§ Aim: Starting at the line that has "Click the stop-loss label 0.00205" and ending after the line that has "point(32,257)", rewrite the listing with "left menu" changed to "side menu" and everything else left as is. Give back only those lines, without the pictures.

§ Provided entries:
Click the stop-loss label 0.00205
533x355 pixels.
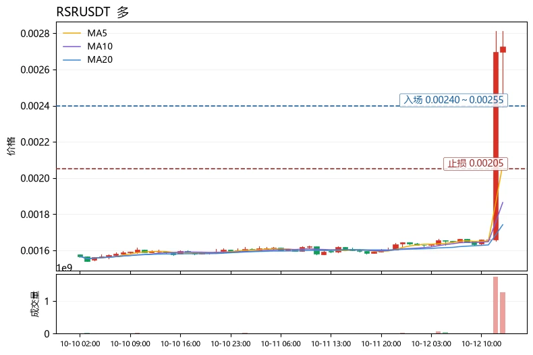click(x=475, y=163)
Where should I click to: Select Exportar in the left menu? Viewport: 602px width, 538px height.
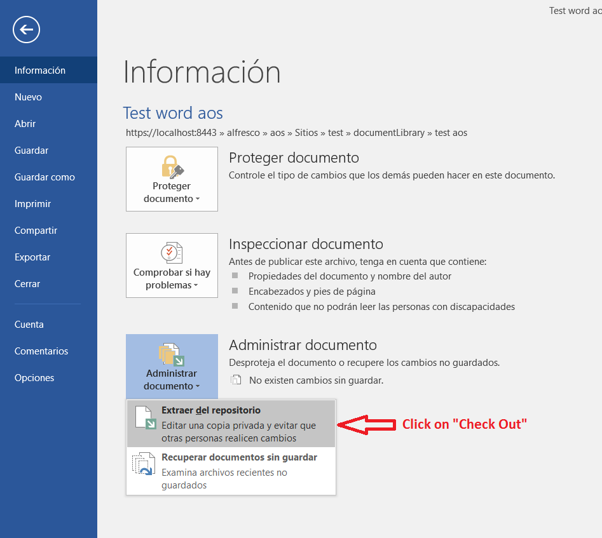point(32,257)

...

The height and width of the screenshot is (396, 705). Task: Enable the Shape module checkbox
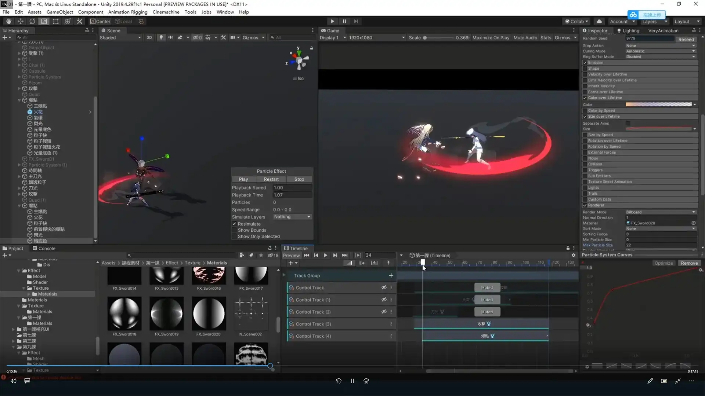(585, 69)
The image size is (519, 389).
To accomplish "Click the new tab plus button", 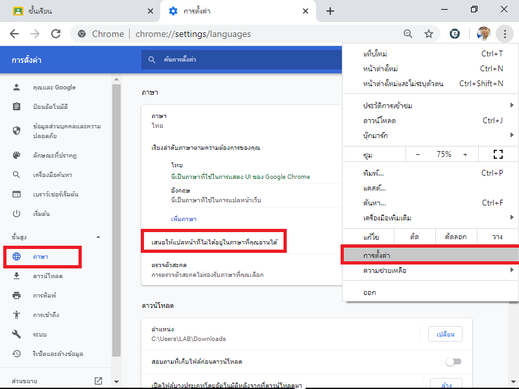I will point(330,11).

* * *

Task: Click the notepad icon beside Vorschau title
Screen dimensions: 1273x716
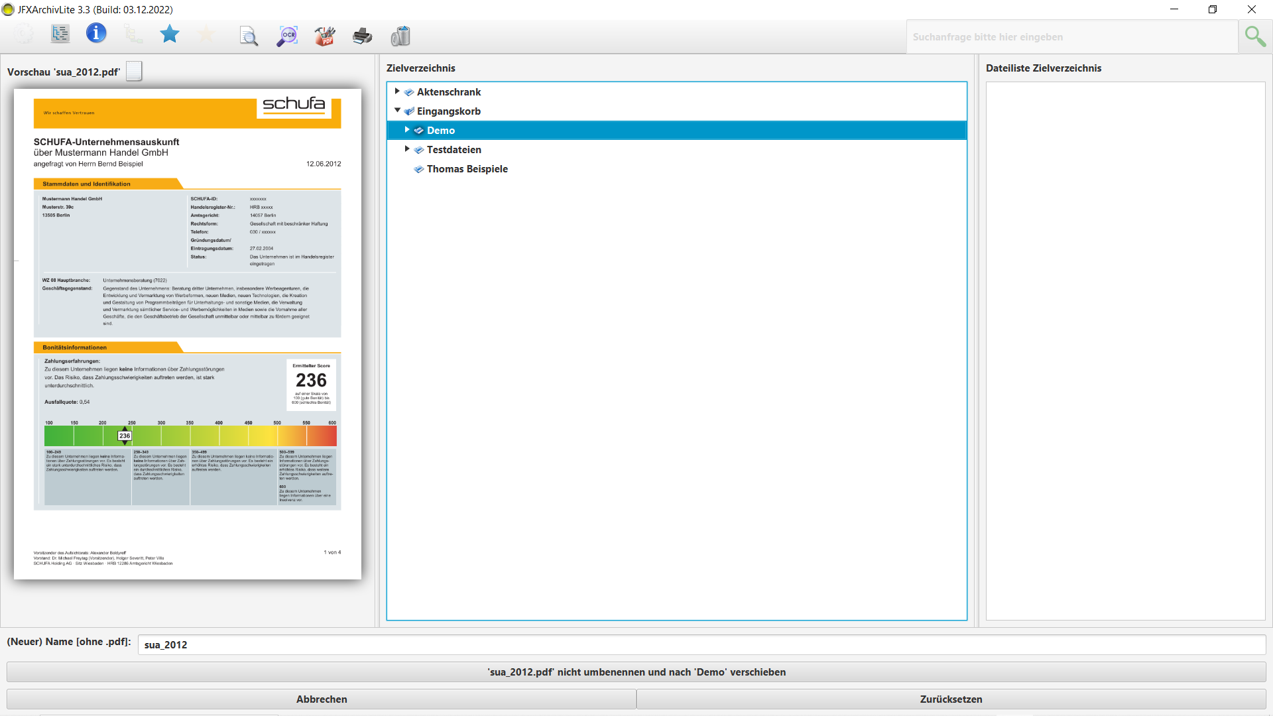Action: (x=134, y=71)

§ Task solution:
Click the stop-loss label 0.00205
533x355 pixels.
click(x=475, y=163)
Where should I click to: Select Exportar in the side menu? Viewport: 602px width, 538px height.
point(32,257)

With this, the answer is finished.